EXCERPT:
════
Is the book meant as satire? It could be read that way. The rest of Solanas’s life is a compelling argument that it isn’t. Much of the book is clearly an inversion of Freudian psychoanalysis (it proposes that men suffer from “pussy envy”, and so on). But that doesn’t necessarily mean that Solanas is insincere: serious ideas are often formulated in the shadow of their opposites (Hegelian antithesis, etc.), and it’s likely that SCUM Manifesto contains an extreme or distorted version of Solanas’s true feelings.

As an academic and one-time actress, she would have known of Antonin Artaud’s “Theater of Cruelty” method: exaggeration; cranking up the volume; overloading the senses; shoving actors and audience alike past their comfort zone.  SCUM Manifesto might be a Book of Cruelty, intended to shift the Overton window so that milder versions of SCUM would be politically viable. Or she may have been crazy. Or crazy like a fox. To be a chauvinist pig, she wasn’t a fox in any other sense.

What’s often overlooked about this book is Solanas’s utopian visions of the future. SCUM Manifesto is nearly a misclassified science fiction novel: Solanas foresees a world containing ATMs, electronic ballots, automation, UBI, luxury communism, the end of death itself, and…Tiktok?
════
STORED DATA:
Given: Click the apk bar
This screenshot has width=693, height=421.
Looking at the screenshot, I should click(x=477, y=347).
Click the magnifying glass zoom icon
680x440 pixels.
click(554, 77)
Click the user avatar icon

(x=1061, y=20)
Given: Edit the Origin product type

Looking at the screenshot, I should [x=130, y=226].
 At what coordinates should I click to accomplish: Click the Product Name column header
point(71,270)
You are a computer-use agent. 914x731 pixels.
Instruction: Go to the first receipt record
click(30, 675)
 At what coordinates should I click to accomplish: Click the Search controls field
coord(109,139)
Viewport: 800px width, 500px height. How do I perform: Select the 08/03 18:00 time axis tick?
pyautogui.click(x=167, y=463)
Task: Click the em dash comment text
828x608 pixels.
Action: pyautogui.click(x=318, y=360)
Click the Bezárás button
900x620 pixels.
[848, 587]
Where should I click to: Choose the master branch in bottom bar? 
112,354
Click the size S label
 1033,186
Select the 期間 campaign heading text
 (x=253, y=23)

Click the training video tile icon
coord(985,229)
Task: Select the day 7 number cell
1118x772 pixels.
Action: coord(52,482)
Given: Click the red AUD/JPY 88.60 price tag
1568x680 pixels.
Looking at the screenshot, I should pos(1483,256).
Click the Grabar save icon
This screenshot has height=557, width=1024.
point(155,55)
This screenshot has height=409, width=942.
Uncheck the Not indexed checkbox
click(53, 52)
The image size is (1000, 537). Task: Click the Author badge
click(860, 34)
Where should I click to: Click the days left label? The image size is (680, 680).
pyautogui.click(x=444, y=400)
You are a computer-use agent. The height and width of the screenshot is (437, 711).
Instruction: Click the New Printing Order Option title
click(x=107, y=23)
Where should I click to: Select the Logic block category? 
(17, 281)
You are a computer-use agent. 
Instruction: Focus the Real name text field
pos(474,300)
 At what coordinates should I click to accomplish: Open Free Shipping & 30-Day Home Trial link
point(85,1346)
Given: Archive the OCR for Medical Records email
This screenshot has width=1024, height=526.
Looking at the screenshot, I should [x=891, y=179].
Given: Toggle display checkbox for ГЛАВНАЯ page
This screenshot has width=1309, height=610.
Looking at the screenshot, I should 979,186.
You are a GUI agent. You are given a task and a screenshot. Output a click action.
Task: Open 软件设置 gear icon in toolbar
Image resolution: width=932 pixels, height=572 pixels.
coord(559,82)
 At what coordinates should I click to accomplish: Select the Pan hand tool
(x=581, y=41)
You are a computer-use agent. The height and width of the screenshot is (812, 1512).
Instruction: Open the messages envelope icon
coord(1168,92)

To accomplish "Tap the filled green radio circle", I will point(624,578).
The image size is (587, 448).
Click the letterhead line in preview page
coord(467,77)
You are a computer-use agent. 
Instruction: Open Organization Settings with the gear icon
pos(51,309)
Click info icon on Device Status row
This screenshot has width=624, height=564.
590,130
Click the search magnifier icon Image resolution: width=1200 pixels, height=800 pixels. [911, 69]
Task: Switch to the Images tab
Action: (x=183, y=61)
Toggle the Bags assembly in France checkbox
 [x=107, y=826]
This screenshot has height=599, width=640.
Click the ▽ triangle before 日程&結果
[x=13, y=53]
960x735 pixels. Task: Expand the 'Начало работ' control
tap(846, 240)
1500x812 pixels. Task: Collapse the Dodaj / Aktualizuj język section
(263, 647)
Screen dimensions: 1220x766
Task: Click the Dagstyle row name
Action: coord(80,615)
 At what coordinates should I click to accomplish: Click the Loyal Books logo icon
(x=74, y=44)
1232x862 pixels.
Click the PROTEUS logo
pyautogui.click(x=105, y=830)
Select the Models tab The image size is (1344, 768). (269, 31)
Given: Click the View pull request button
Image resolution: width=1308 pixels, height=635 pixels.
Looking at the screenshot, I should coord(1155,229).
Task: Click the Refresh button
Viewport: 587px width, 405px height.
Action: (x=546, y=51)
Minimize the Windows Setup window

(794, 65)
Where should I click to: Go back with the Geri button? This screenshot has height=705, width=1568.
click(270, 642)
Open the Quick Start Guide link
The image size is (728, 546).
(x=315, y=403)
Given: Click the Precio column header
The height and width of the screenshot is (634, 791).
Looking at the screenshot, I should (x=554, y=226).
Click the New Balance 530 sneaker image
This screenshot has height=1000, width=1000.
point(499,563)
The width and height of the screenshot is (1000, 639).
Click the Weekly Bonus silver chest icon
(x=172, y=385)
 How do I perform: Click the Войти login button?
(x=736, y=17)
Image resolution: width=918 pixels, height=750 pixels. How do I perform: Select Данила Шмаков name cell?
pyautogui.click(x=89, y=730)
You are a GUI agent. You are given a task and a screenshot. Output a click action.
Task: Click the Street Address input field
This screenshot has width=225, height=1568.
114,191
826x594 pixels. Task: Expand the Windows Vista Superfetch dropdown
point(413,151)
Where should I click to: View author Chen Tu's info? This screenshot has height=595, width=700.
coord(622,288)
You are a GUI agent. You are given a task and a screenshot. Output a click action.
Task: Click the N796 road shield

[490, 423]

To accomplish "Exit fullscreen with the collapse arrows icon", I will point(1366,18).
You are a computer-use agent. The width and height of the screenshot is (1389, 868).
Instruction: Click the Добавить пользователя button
════
WORK TASK: Could you set down the whole SCUM Manifesto passage above again, word for word and with nothing changed?

SOLUTION TO THIS PROBLEM:
Is the book meant as satire? It could be read that way. The rest of Solanas’s life is a compelling argument that it isn’t. Much of the book is clearly an inversion of Freudian psychoanalysis (it proposes that men suffer from “pussy envy”, and so on). But that doesn’t necessarily mean that Solanas is insincere: serious ideas are often formulated in the shadow of their opposites (Hegelian antithesis, etc.), and it’s likely that SCUM Manifesto contains an extreme or distorted version of Solanas’s true feelings.

As an academic and one-time actress, she would have known of Antonin Artaud’s “Theater of Cruelty” method: exaggeration; cranking up the volume; overloading the senses; shoving actors and audience alike past their comfort zone.  SCUM Manifesto might be a Book of Cruelty, intended to shift the Overton window so that milder versions of SCUM would be politically viable. Or she may have been crazy. Or crazy like a fox. To be a chauvinist pig, she wasn’t a fox in any other sense.

What’s often overlooked about this book is Solanas’s utopian visions of the future. SCUM Manifesto is nearly a misclassified science fiction novel: Solanas foresees a world containing ATMs, electronic ballots, automation, UBI, luxury communism, the end of death itself, and…Tiktok?